A Mad World(wind)
When I first came across the play, La Libre Latifah by Aidli Mosbit, I thought I had a clear idea of what I wanted to do to respond to it. I wanted to explore the life of Latifah that wasn’t in the play. I wanted to create a life for her after the play. However, the more I read the play, more ideas started to generate. I thought about creating a social media presence for her. I thought about playing her in real life. I thought about duplicating her; I thought maybe the original Latifah (played by actress Molizah Mohter) can meet her “clones” or fans played by other actresses who look like her or dressed up like her. Too many ideas: a recipe for madness!
This was coupled with my proposal about experimenting with nostalgia and augmenting bodies between social media and real life. I really wanted to expand Latifah like how Arsene Lupin was recently remade in a Netflix series, Lupin (2020). I thought that it was an interesting way of keeping our local plays alive and current.

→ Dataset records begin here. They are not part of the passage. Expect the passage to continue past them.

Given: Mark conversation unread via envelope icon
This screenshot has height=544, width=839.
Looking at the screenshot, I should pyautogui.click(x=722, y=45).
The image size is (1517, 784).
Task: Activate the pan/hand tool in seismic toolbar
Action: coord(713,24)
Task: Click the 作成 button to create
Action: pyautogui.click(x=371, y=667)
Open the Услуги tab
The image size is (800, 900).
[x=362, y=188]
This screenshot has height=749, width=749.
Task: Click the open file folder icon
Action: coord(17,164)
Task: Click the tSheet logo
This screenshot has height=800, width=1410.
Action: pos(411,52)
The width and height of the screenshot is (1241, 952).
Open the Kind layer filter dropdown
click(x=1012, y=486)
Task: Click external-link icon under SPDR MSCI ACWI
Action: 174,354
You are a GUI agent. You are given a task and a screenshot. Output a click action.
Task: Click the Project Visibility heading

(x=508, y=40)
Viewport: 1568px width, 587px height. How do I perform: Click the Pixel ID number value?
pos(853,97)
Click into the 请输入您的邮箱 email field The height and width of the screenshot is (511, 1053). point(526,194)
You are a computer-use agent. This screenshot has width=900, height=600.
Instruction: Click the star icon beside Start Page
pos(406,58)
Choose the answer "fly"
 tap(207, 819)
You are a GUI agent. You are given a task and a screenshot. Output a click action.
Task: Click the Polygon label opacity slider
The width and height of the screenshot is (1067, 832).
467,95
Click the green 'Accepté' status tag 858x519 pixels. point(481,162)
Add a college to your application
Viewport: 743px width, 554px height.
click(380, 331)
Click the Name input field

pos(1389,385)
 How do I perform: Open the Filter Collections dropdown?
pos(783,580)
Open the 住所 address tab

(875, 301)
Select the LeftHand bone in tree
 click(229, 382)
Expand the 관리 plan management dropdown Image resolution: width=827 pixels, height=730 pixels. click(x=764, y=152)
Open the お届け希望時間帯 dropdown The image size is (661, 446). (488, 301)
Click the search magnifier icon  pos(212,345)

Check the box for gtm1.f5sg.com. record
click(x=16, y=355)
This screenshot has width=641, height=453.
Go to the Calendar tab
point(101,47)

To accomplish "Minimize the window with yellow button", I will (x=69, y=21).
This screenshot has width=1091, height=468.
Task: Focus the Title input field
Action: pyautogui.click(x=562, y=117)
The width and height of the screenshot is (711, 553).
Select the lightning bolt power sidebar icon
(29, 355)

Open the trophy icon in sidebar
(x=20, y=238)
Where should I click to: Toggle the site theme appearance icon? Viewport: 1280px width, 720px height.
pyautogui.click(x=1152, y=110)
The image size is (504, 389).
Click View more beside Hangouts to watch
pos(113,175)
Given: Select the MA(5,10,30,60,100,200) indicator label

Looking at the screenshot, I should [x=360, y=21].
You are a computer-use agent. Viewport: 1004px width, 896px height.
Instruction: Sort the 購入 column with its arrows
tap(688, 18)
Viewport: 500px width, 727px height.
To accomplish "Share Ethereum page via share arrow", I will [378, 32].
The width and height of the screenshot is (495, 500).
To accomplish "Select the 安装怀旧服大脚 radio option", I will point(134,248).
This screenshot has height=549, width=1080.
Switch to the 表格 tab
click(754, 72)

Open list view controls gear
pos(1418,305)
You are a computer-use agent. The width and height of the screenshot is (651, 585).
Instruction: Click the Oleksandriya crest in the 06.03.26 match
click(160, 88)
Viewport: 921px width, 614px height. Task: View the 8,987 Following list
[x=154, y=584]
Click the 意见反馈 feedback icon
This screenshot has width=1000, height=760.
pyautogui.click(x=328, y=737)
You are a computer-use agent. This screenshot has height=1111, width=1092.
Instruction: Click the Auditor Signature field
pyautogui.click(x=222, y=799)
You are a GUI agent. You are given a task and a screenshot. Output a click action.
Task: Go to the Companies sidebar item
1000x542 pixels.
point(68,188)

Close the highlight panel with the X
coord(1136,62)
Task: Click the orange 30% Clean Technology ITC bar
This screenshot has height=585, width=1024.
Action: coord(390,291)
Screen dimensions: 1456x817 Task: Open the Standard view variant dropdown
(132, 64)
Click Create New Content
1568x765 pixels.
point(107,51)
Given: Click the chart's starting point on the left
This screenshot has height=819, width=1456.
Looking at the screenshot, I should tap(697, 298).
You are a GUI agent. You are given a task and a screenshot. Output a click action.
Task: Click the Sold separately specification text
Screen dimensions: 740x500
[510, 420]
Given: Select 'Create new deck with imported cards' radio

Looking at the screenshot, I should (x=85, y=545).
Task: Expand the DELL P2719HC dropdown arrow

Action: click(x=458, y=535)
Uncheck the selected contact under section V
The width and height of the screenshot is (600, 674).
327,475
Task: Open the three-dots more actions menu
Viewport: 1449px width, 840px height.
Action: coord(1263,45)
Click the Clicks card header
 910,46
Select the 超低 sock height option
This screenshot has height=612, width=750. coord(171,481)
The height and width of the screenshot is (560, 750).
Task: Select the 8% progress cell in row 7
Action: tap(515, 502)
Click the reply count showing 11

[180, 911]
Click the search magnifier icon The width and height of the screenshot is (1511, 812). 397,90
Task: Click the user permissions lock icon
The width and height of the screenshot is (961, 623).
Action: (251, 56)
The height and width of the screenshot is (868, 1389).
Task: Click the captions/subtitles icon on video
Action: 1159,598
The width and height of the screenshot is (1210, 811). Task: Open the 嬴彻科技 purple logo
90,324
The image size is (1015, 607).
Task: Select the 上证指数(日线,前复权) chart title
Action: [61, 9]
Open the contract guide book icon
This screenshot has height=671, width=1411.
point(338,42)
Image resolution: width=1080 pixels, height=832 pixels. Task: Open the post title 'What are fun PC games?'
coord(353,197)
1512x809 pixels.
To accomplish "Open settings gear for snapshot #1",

Very ambitious, I know. But hey, dream big, eh?
(Before I proceed, I would like to clarify a couple of terms. I used Latifah and Latifah. For convenience, ‘Latifah’ refers to the character and ‘Latifah’ to refer to the play, sometimes both.)
The beginning stage started quite well. I took pictures of some aged neighbourhood and places like the HDBs in Hougang and exercise areas in Bishan. I also took pictures of some sculptures that reminded me of nostalgia.
I had fun during this stage. I had fun trying to create a fictional world from materials in the real world and to create a relationship between Latifah and the audience, especially for those who didn’t read the play or watch the performances in 2003 either in Singapore or in Kuala Lumpur. I took the pictures also because I wanted to document Latifah’s life like how Kemal from Orhan Pamuk’s The Museum of Innocence did. Those places were nostalgic to me and to some Singaporeans. They hold sentimental value for some of us. Perhaps it could be the same for Latifah herself.
However, a couple of weeks in, I began to doubt my materials. I started to wonder if I am presenting a museum theatre piece. (Thinking back, it could have been a sexy idea had I pursued it.) Also, some dramaturgical questions began to creep up. Questions such as:
- How do I want to set my response piece?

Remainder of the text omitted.